The required output is every record, written out exactly.

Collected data
☆ ☆ ☆ ☆
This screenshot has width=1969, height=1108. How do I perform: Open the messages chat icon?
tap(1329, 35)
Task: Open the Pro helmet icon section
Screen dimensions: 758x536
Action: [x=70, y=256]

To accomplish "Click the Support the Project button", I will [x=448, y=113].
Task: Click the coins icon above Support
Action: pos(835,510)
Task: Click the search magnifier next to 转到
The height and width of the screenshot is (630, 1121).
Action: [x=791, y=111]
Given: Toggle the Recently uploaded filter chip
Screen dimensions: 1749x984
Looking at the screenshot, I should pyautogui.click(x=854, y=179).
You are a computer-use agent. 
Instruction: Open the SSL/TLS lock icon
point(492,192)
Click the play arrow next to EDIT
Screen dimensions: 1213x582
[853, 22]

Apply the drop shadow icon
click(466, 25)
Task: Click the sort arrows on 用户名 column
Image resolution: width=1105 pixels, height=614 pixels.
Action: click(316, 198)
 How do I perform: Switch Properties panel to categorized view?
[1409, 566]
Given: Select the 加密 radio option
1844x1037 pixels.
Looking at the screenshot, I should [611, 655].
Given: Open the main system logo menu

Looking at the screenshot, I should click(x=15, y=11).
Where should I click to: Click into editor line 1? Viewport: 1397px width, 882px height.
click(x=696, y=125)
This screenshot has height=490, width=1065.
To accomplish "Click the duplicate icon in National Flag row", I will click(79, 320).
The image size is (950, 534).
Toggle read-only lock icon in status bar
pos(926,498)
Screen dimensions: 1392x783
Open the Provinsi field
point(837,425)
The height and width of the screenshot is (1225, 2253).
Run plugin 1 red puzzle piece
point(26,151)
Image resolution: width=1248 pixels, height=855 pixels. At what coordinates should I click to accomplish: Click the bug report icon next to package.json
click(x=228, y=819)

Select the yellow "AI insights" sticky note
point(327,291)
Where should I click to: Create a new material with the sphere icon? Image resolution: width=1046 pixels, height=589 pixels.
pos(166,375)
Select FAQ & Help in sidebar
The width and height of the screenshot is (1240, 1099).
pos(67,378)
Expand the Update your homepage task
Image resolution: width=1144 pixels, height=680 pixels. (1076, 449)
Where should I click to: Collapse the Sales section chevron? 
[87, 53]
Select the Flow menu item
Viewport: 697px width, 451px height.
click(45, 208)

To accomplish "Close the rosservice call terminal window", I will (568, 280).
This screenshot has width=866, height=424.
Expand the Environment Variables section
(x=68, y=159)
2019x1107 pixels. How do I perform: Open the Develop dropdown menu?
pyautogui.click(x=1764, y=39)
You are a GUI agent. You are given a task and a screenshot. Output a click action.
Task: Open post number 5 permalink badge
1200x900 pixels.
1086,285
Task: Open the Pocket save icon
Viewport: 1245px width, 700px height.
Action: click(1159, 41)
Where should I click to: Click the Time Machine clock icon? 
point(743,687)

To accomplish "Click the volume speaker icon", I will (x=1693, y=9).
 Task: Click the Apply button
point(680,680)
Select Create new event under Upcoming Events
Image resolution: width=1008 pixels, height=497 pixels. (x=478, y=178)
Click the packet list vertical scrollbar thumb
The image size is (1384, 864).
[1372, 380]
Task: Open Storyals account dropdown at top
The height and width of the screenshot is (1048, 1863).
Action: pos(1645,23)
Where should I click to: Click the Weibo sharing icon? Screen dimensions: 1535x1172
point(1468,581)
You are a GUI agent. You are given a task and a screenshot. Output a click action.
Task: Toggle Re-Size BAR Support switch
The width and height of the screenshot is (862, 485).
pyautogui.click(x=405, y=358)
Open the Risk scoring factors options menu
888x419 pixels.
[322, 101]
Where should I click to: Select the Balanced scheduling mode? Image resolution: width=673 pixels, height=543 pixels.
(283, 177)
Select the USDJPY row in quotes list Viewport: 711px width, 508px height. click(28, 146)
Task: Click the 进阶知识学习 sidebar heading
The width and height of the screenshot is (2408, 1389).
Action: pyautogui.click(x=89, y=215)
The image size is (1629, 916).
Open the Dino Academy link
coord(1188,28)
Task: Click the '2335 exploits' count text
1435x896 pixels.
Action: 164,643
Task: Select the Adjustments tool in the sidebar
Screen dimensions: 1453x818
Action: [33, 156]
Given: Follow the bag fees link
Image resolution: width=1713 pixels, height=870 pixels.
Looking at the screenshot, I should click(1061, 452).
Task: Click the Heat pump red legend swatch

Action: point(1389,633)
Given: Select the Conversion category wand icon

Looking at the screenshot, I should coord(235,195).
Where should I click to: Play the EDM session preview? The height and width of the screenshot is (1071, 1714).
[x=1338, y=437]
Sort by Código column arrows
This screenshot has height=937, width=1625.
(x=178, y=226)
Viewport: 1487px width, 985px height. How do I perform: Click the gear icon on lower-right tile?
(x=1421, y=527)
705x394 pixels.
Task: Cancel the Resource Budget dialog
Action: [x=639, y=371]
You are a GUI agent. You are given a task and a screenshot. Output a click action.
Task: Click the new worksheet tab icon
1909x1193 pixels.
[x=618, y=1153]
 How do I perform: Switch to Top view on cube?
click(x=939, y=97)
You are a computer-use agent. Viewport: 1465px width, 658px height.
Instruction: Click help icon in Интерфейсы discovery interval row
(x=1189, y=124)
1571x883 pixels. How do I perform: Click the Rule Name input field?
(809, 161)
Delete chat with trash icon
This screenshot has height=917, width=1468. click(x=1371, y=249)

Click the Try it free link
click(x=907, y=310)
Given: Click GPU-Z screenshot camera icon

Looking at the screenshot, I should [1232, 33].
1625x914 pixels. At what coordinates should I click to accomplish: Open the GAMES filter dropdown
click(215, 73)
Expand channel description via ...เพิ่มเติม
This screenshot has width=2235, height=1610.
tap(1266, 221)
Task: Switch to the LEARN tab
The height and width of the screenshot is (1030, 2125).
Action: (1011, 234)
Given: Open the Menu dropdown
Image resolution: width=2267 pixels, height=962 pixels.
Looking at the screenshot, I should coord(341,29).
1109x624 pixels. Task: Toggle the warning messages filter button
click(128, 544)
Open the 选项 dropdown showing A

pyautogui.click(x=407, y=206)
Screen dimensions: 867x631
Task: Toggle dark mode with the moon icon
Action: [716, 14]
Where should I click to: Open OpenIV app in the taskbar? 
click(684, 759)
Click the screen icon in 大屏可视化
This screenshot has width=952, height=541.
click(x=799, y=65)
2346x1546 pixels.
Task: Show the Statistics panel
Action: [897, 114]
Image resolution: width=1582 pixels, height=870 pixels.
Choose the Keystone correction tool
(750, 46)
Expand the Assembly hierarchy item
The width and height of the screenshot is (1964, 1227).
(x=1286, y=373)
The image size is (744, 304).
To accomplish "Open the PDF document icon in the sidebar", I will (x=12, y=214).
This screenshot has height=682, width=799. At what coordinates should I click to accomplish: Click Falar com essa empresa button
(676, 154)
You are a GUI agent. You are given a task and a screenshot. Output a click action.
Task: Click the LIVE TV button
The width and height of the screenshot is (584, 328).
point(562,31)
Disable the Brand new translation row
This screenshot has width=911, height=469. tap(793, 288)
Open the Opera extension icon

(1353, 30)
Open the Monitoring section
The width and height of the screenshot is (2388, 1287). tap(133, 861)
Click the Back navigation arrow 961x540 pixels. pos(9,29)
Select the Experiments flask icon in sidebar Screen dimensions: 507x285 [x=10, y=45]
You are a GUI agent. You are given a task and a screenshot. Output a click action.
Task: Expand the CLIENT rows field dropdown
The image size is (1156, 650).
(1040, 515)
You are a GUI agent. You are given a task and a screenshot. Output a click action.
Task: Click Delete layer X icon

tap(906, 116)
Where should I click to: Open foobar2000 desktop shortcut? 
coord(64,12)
☆ ☆ ☆ ☆
- **REPLY TO THE EXERCISE**:
This screenshot has width=1969, height=1108. How do I perform: Open the messages chat icon?
tap(1329, 35)
Task: Open the Pro helmet icon section
Screen dimensions: 758x536
Action: [x=70, y=256]

To accomplish "Click the Support the Project button", I will [x=448, y=113].
Task: Click the coins icon above Support
Action: pos(835,510)
Task: Click the search magnifier next to 转到
The height and width of the screenshot is (630, 1121).
Action: [x=791, y=111]
Given: Toggle the Recently uploaded filter chip
Screen dimensions: 1749x984
Looking at the screenshot, I should pyautogui.click(x=854, y=179).
You are a computer-use agent. 
Instruction: Open the SSL/TLS lock icon
point(492,192)
Click the play arrow next to EDIT
Screen dimensions: 1213x582
[853, 22]

Apply the drop shadow icon
click(466, 25)
Task: Click the sort arrows on 用户名 column
Image resolution: width=1105 pixels, height=614 pixels.
Action: click(316, 198)
 How do I perform: Switch Properties panel to categorized view?
[1409, 566]
Given: Select the 加密 radio option
1844x1037 pixels.
Looking at the screenshot, I should [611, 655].
Given: Open the main system logo menu

Looking at the screenshot, I should click(x=15, y=11).
Where should I click to: Click into editor line 1? Viewport: 1397px width, 882px height.
click(x=696, y=125)
This screenshot has height=490, width=1065.
To accomplish "Click the duplicate icon in National Flag row", I will click(79, 320).
The image size is (950, 534).
Toggle read-only lock icon in status bar
pos(926,498)
Screen dimensions: 1392x783
Open the Provinsi field
point(837,425)
The height and width of the screenshot is (1225, 2253).
Run plugin 1 red puzzle piece
point(26,151)
Image resolution: width=1248 pixels, height=855 pixels. At what coordinates should I click to accomplish: Click the bug report icon next to package.json
click(x=228, y=819)

Select the yellow "AI insights" sticky note
point(327,291)
Where should I click to: Create a new material with the sphere icon? Image resolution: width=1046 pixels, height=589 pixels.
pos(166,375)
Select FAQ & Help in sidebar
The width and height of the screenshot is (1240, 1099).
pos(67,378)
Expand the Update your homepage task
Image resolution: width=1144 pixels, height=680 pixels. (1076, 449)
Where should I click to: Collapse the Sales section chevron? 
[87, 53]
Select the Flow menu item
Viewport: 697px width, 451px height.
click(45, 208)

To accomplish "Close the rosservice call terminal window", I will (568, 280).
This screenshot has width=866, height=424.
Expand the Environment Variables section
(x=68, y=159)
2019x1107 pixels. How do I perform: Open the Develop dropdown menu?
pyautogui.click(x=1764, y=39)
You are a GUI agent. You are given a task and a screenshot. Output a click action.
Task: Open post number 5 permalink badge
1200x900 pixels.
1086,285
Task: Open the Pocket save icon
Viewport: 1245px width, 700px height.
Action: click(1159, 41)
Where should I click to: Click the Time Machine clock icon? 
point(743,687)

To accomplish "Click the volume speaker icon", I will (x=1693, y=9).
 Task: Click the Apply button
point(680,680)
Select Create new event under Upcoming Events
Image resolution: width=1008 pixels, height=497 pixels. (x=478, y=178)
Click the packet list vertical scrollbar thumb
The image size is (1384, 864).
[1372, 380]
Task: Open Storyals account dropdown at top
The height and width of the screenshot is (1048, 1863).
Action: pos(1645,23)
Where should I click to: Click the Weibo sharing icon? Screen dimensions: 1535x1172
point(1468,581)
You are a GUI agent. You are given a task and a screenshot. Output a click action.
Task: Toggle Re-Size BAR Support switch
The width and height of the screenshot is (862, 485).
pyautogui.click(x=405, y=358)
Open the Risk scoring factors options menu
888x419 pixels.
[322, 101]
Where should I click to: Select the Balanced scheduling mode? Image resolution: width=673 pixels, height=543 pixels.
(283, 177)
Select the USDJPY row in quotes list Viewport: 711px width, 508px height. click(28, 146)
Task: Click the 进阶知识学习 sidebar heading
The width and height of the screenshot is (2408, 1389).
Action: pyautogui.click(x=89, y=215)
The image size is (1629, 916).
Open the Dino Academy link
coord(1188,28)
Task: Click the '2335 exploits' count text
1435x896 pixels.
Action: 164,643
Task: Select the Adjustments tool in the sidebar
Screen dimensions: 1453x818
Action: [33, 156]
Given: Follow the bag fees link
Image resolution: width=1713 pixels, height=870 pixels.
Looking at the screenshot, I should click(1061, 452).
Task: Click the Heat pump red legend swatch

Action: point(1389,633)
Given: Select the Conversion category wand icon

Looking at the screenshot, I should coord(235,195).
Where should I click to: Play the EDM session preview? The height and width of the screenshot is (1071, 1714).
[x=1338, y=437]
Sort by Código column arrows
This screenshot has height=937, width=1625.
(x=178, y=226)
Viewport: 1487px width, 985px height. How do I perform: Click the gear icon on lower-right tile?
(x=1421, y=527)
705x394 pixels.
Task: Cancel the Resource Budget dialog
Action: [x=639, y=371]
You are a GUI agent. You are given a task and a screenshot. Output a click action.
Task: Click the new worksheet tab icon
1909x1193 pixels.
[x=618, y=1153]
 How do I perform: Switch to Top view on cube?
click(x=939, y=97)
You are a computer-use agent. Viewport: 1465px width, 658px height.
Instruction: Click help icon in Интерфейсы discovery interval row
(x=1189, y=124)
1571x883 pixels. How do I perform: Click the Rule Name input field?
(809, 161)
Delete chat with trash icon
This screenshot has height=917, width=1468. click(x=1371, y=249)

Click the Try it free link
click(x=907, y=310)
Given: Click GPU-Z screenshot camera icon

Looking at the screenshot, I should [1232, 33].
1625x914 pixels. At what coordinates should I click to accomplish: Open the GAMES filter dropdown
click(215, 73)
Expand channel description via ...เพิ่มเติม
This screenshot has width=2235, height=1610.
tap(1266, 221)
Task: Switch to the LEARN tab
The height and width of the screenshot is (1030, 2125).
Action: (1011, 234)
Given: Open the Menu dropdown
Image resolution: width=2267 pixels, height=962 pixels.
Looking at the screenshot, I should coord(341,29).
1109x624 pixels. Task: Toggle the warning messages filter button
click(128, 544)
Open the 选项 dropdown showing A

pyautogui.click(x=407, y=206)
Screen dimensions: 867x631
Task: Toggle dark mode with the moon icon
Action: [716, 14]
Where should I click to: Open OpenIV app in the taskbar? 
click(684, 759)
Click the screen icon in 大屏可视化
This screenshot has width=952, height=541.
click(x=799, y=65)
2346x1546 pixels.
Task: Show the Statistics panel
Action: [897, 114]
Image resolution: width=1582 pixels, height=870 pixels.
Choose the Keystone correction tool
(750, 46)
Expand the Assembly hierarchy item
The width and height of the screenshot is (1964, 1227).
(x=1286, y=373)
The image size is (744, 304).
To accomplish "Open the PDF document icon in the sidebar", I will (x=12, y=214).
This screenshot has height=682, width=799. At what coordinates should I click to accomplish: Click Falar com essa empresa button
(676, 154)
You are a GUI agent. You are given a task and a screenshot. Output a click action.
Task: Click the LIVE TV button
The width and height of the screenshot is (584, 328).
point(562,31)
Disable the Brand new translation row
This screenshot has width=911, height=469. tap(793, 288)
Open the Opera extension icon

(1353, 30)
Open the Monitoring section
The width and height of the screenshot is (2388, 1287). tap(133, 861)
Click the Back navigation arrow 961x540 pixels. pos(9,29)
Select the Experiments flask icon in sidebar Screen dimensions: 507x285 [x=10, y=45]
You are a GUI agent. You are given a task and a screenshot. Output a click action.
Task: Expand the CLIENT rows field dropdown
The image size is (1156, 650).
(1040, 515)
You are a GUI agent. You are given a task and a screenshot. Output a click action.
Task: Click Delete layer X icon

tap(906, 116)
Where should I click to: Open foobar2000 desktop shortcut? 
coord(64,12)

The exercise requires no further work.